*** Block opens ***
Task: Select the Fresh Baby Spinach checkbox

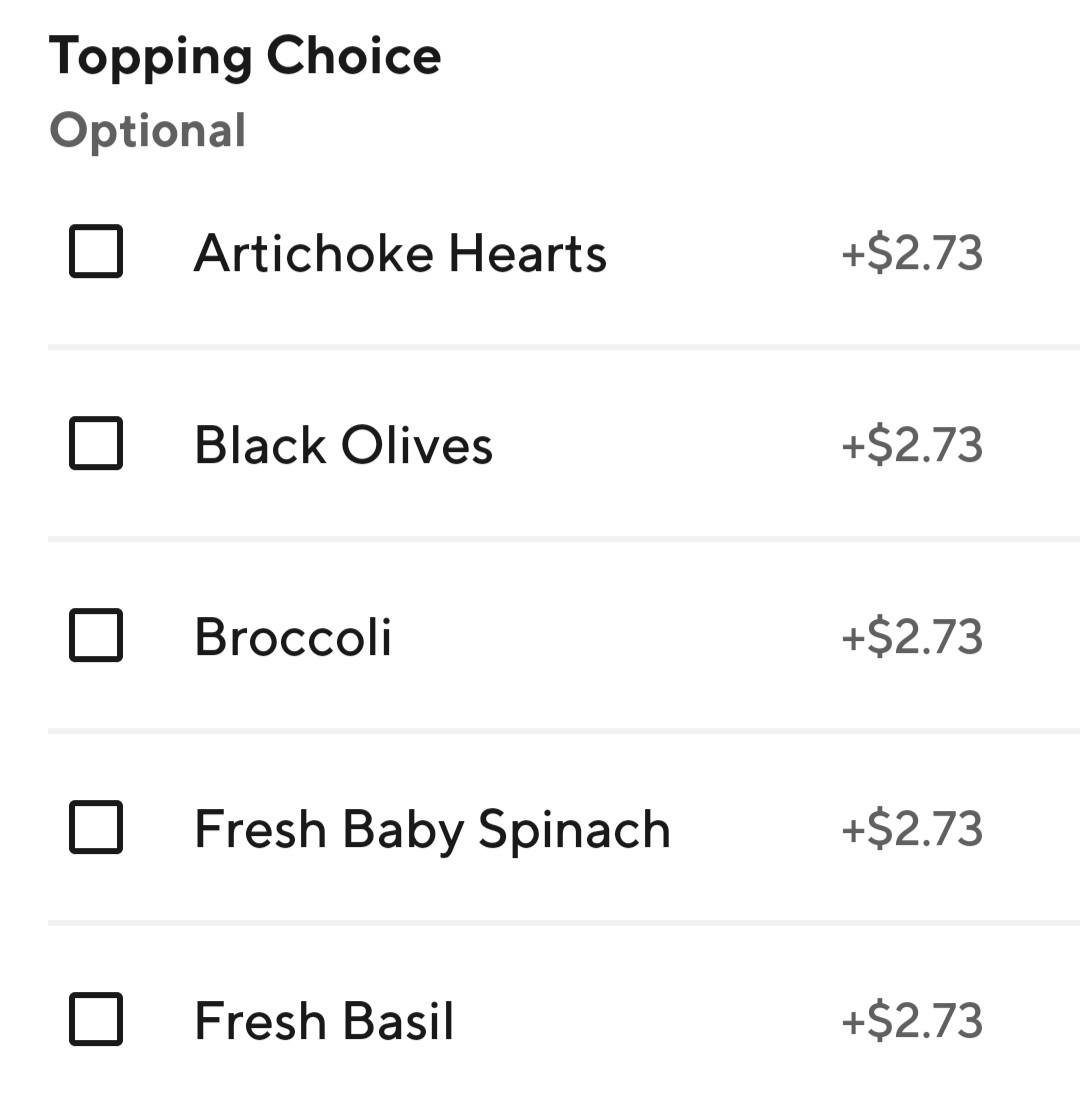Action: [96, 827]
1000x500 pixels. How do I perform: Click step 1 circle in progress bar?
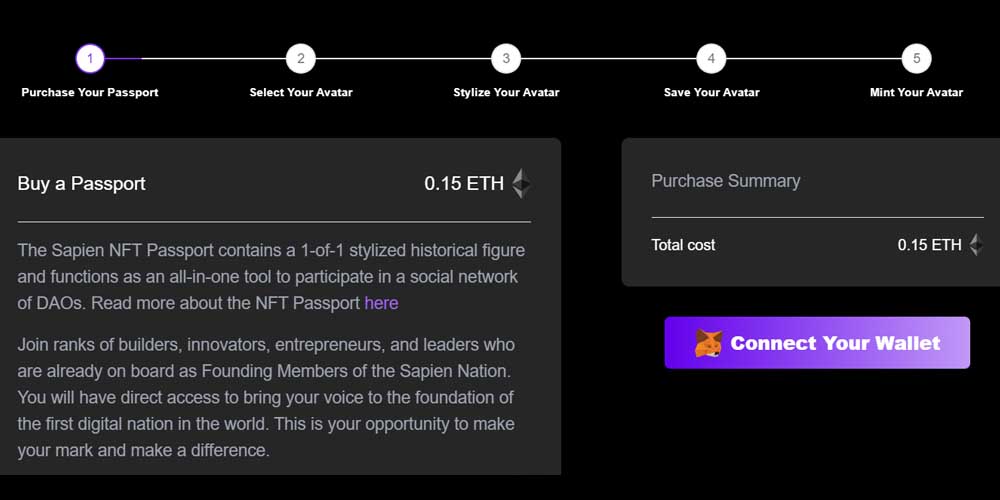coord(90,59)
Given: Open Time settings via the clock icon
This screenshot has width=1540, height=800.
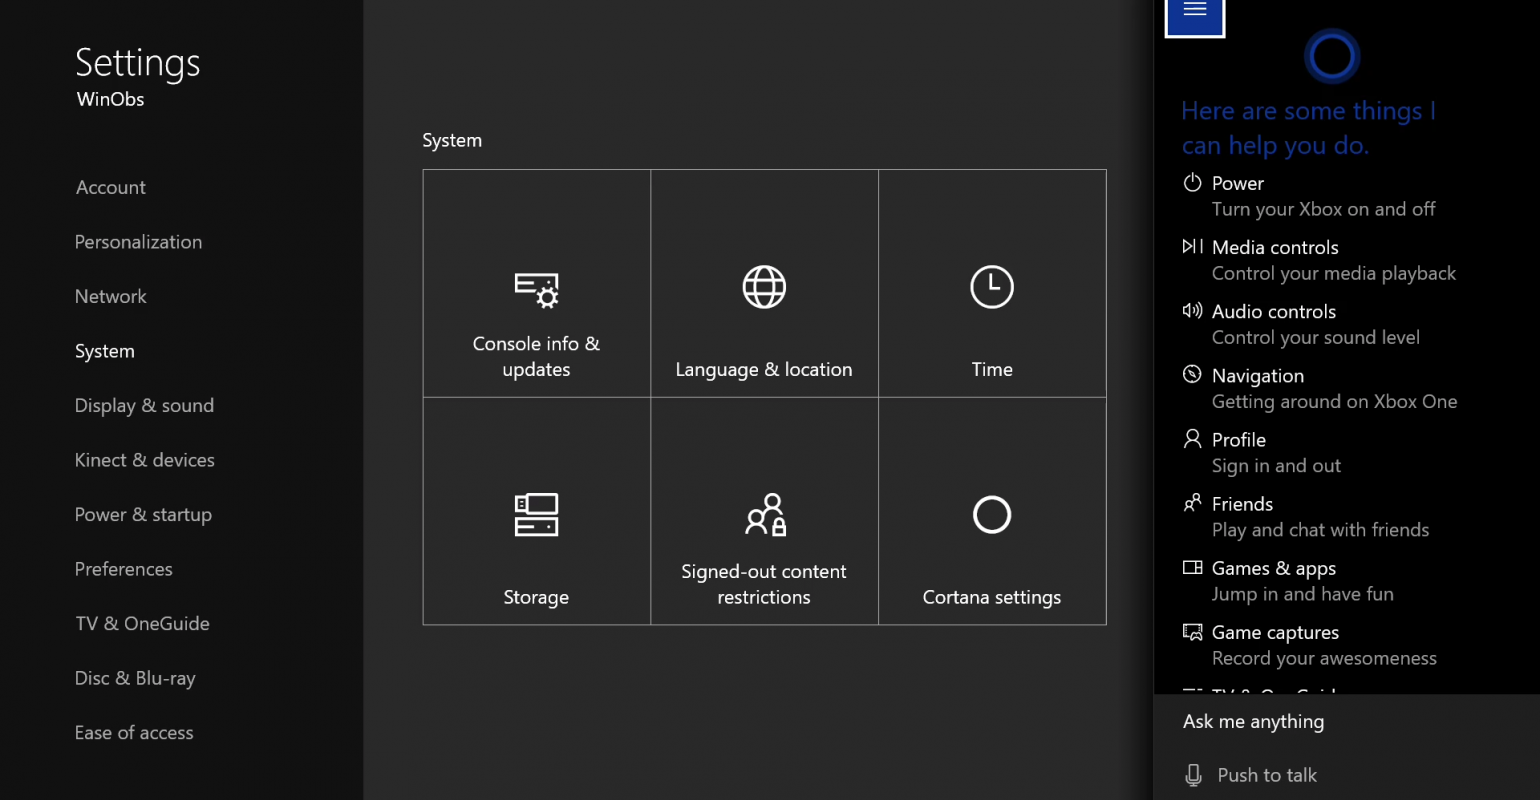Looking at the screenshot, I should pos(991,287).
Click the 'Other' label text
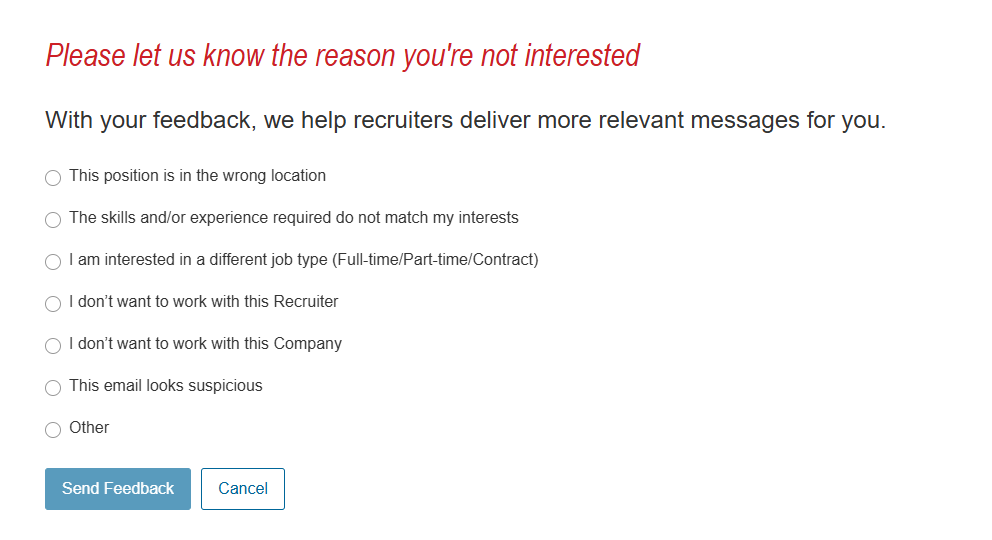The height and width of the screenshot is (540, 992). pos(89,427)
*** Block closes ***
When you retype the material above, copy each line exactly and drop whatever images appear in it.

Task: Select the Fresh Baby Spinach checkbox

Action: [96, 827]
1000x500 pixels. How do I perform: Click step 1 circle in progress bar?
coord(90,59)
Given: Open Time settings via the clock icon
This screenshot has width=1540, height=800.
Looking at the screenshot, I should pos(991,287).
Click the 'Other' label text
The height and width of the screenshot is (540, 992). pos(89,427)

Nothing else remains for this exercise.